Re: WAL replay bugs

From: Robert Haas <robertmhaas(at)gmail(dot)com>
To: Michael Paquier <michael(dot)paquier(at)gmail(dot)com>
Cc: Heikki Linnakangas <hlinnakangas(at)vmware(dot)com>, PostgreSQL-development <pgsql-hackers(at)postgresql(dot)org>
Subject: Re: WAL replay bugs
Date: 2014-06-17 16:40:35
Message-ID: CA+Tgmoa72AEAgNE=_J_edMkUojjA79pS-aj7-azpp27eoeLsRw@mail.gmail.com
Views: Raw Message | Whole Thread | Download mbox | Resend email
Thread:
Lists: pgsql-hackers

On Mon, Jun 2, 2014 at 8:55 AM, Michael Paquier
<michael(dot)paquier(at)gmail(dot)com> wrote:
> On Wed, Apr 23, 2014 at 9:43 PM, Heikki Linnakangas
> <hlinnakangas(at)vmware(dot)com> wrote:
>> And here is the tool itself.

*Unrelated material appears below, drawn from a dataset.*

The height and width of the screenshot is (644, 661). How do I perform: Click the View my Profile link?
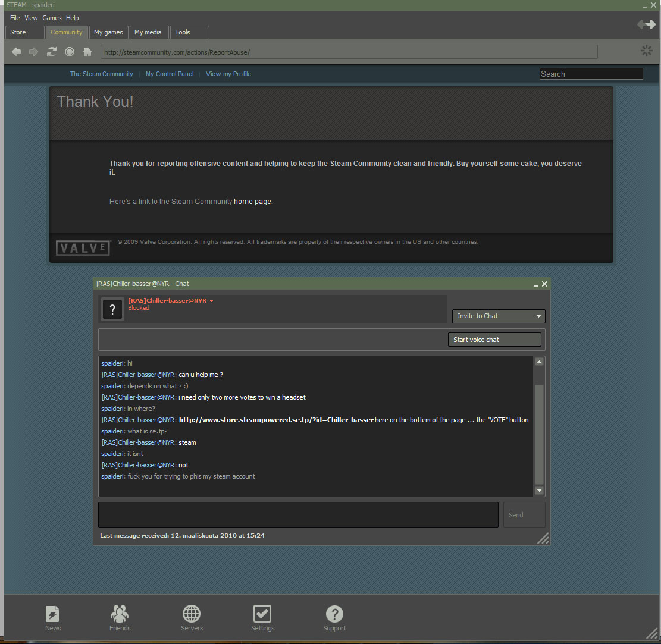click(228, 74)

It consists of two parts:
>>
>> 1. Modifications to the backend to write the page images
>> 2. A post-processing tool to compare the logged images between master and
>> standby.
> Having that into Postgres at the disposition of developers would be
> great, and I believe that it would greatly reduce the occurrence of
> bugs caused by WAL replay during recovery. So, with the permission of
> the author, I have been looking at this facility for a cleaner
> integration into Postgres.

I'm not sure if this is reasonably possible, but one thing that would
make this tool a whole lot easier to use would be if you could make
all the magic happen in a single server. For example, suppose you had
a background process that somehow got access to the pre and post
images for every buffer change, and the associated WAL record, and
tried applying the WAL record to the pre-image to see whether it got
the corresponding post-image. Then you could run 'make check' or so
and afterwards do something like psql -c 'SELECT * FROM
wal_replay_problems()' and hopefully get no rows back.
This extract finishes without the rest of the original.